Marital Status by Gender
Figure 6 shows the marital status of surveyed women and Figure 7 shows the marital status of surveyed men. Interestingly, many more women (14%) than men (2%) in the sample are formerly married. Indeed, 3% of women are divorced and 11% are widowed. Two-thirds of men and women are married. One-third of men are single compared with 20% of women. Six percent of married women and 4% of married men are in polygynous unions.
Figure 8 shows respondents’ average number of children. The average number of children for currently/formerly married women is 4.13 and the average number of children for currently/formerly married men is 4.21. The higher average for married men may be a reflection of the phenomenon of polygamy in Yemen. The average number of children when divided by the total sample size is 3.2.
Household Income Levels
Each SWMENA respondent was asked to identify the income range that most closely reflects their household’s monthly income. Figure 9 shows the income profile of respondents. The data shows that 19% of respondents live in households that earn less than 20,000 Yemeni Riyals (YER) per month (USD 94), 27% are in the YER 20,000- 39,000 income range (USD 94 - 183). Twenty percent of households are in the YER 40,000-59,000 income range (USD 188 – 277) and 14% are in the YER 60,000 – 99,000 income range (USD 282 – 465). No more than 9% of respondents live in households that earn more than YER 100,000 (USD 470) per month.
Employment by Gender
Figure 10 shows data on employment by gender. There is a large gender discrepancy as measured by those who report working for pay and those who do not.

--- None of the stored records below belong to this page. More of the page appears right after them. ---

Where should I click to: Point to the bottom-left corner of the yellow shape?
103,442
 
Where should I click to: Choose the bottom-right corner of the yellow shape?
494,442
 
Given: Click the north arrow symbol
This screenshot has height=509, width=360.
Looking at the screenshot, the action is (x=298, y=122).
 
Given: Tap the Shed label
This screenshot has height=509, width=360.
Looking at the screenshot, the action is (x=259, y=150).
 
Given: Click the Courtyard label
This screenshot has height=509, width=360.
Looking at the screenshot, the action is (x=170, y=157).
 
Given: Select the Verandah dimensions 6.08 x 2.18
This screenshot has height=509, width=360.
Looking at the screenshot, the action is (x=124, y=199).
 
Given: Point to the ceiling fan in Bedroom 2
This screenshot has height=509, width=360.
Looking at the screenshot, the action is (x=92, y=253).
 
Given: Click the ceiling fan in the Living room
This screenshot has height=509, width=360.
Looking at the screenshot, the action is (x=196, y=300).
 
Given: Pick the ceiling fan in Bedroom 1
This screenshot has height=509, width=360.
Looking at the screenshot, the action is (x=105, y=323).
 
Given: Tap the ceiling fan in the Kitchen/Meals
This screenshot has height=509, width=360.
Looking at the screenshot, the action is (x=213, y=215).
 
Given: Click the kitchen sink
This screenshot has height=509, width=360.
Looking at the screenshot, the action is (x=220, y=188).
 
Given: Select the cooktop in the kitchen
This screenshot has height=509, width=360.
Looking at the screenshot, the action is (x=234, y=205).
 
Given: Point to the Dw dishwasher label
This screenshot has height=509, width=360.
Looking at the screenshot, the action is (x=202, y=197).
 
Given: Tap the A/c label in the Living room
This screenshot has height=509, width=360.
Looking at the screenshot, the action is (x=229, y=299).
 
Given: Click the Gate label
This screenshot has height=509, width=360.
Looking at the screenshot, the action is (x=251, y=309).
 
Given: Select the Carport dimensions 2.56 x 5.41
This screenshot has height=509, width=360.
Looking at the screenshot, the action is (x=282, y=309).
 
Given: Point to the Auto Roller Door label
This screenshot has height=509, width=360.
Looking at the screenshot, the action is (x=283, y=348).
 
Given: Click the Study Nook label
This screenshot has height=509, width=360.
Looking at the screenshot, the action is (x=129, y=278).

Yemeni men are almost nine times as likely as women to be working for pay (62% versus 7%).
Figure 11 shows respondents’ monthly earning levels from all paid work by gender. Working women in Yemen earn less than working men. Forty-three percent of working women compared to only 14% of working men earn less than YER 20,000 per month. Men are more than three times as likely as women to earn YER 60,000 or more per month (16% and 5%, respectively).